Asian and European markets rallied early Monday after the European Union authorized a $955 billion bailout, made up of loans from 16 Euro-zone governments, and contributions from an EU emergency fund and the IMF. The Bloomberg Europe Banks and Financial Services Index, led by gains by Spanish, Portuguese, Greek and French banks, rose 15 percent on Monday, the largest gains in more than 18 months.
On Sunday, voicing U.S. concerns of contagion and support for decisive action, President Obama spoke to the German chancellor and the French president on the need to restore global investor confidence. As further evidence of global cooperation, the Bank of Japan held an emergency board meeting Monday and agreed to invest an additional $21.6 billion into financial markets for the second consecutive trading day to help ease credit.
After last week’s market fall, questions remain:
- The Wall Street Journal reported that U.S. exchanges took early Monday precautions after last week’s turmoil, invoking rarely used rules allowing designated market-makers to not show prices and doubling the threshold levels for labeling erroneous trades.
- The SEC met Monday with the heads of the major U.S. stock exchanges in Washington, including the chief executives of the New York Stock Exchange and Nasdaq, according to reports. The heads of electronic exchanges Direct Edge and the BATS Exchange also attended.
- In a joint statement on Friday, the SEC and CFTC said the extreme volatility of the markets is “inconsistent with the effective functioning of our capital markets, and we will make whatever structural or other changes are needed.”
- Appearing on CBS’s “Face the Nation” Sunday, Senate Banking Committee Chairman Chris Dodd, Connecticut Democrat, said, the SEC must “step up very quickly and let us know what happened here and what steps need to be taken.”

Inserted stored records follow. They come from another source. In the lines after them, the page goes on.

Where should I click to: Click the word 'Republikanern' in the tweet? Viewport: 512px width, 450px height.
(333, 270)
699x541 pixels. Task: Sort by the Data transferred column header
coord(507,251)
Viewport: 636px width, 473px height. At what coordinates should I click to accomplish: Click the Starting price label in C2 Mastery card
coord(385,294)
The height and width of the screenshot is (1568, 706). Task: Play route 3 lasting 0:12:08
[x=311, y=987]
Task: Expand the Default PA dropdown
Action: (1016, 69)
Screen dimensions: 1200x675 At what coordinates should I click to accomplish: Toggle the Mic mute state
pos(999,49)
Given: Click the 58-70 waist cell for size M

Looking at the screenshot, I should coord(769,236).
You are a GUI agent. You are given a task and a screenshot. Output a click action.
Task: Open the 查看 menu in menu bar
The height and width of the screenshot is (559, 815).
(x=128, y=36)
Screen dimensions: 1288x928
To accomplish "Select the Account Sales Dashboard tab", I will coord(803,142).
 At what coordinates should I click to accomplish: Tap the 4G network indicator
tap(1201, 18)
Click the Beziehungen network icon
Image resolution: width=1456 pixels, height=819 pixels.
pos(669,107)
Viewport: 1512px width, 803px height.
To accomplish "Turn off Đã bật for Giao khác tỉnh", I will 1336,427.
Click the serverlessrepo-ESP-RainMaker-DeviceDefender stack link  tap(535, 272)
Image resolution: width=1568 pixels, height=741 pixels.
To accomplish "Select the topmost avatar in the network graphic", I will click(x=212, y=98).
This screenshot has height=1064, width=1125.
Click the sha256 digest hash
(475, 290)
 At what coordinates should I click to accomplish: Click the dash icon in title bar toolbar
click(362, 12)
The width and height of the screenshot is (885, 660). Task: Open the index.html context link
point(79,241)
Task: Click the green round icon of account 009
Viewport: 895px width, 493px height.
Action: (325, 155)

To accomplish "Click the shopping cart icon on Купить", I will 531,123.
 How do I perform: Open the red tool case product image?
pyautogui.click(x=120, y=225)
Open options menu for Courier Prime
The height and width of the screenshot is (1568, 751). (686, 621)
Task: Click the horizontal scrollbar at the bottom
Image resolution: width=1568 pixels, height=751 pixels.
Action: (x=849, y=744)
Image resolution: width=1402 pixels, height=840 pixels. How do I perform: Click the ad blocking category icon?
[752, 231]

- The House Financial Services Capital Markets Subcommittee will hold a hearing Tuesday titled: “The stock market plunge: what happened and what is next?” on the causes of the market’s drop, with testimony from SEC Chairwoman Mary Schapiro, CFTC Chairman Gary Gensler, NYSE Euronext Chief Operating Officer Lawrence Leibowitz and Nasdaq Executive Vice President Eric Noll.
Not an accident? On Friday, Bloomberg reported that the SEC was looking to determine if market participants accidentally or maliciously entered orders that derailed normal trading. On Sunday, the White House’s homeland security and counterterrorism adviser, John Brennan, said in a television interview there was “no indication … not at all” that a cyber attack could be behind the chaos that shook Wall Street on Thursday. But on Monday, the Hill reported that Obama had not ruled out sabotage. White House press secretary Robert Gibbs said, “I wouldn’t rule anything in or rule anything out.” It is unclear whether law enforcement or Homeland Security have been participating in the SEC and CFTC meetings.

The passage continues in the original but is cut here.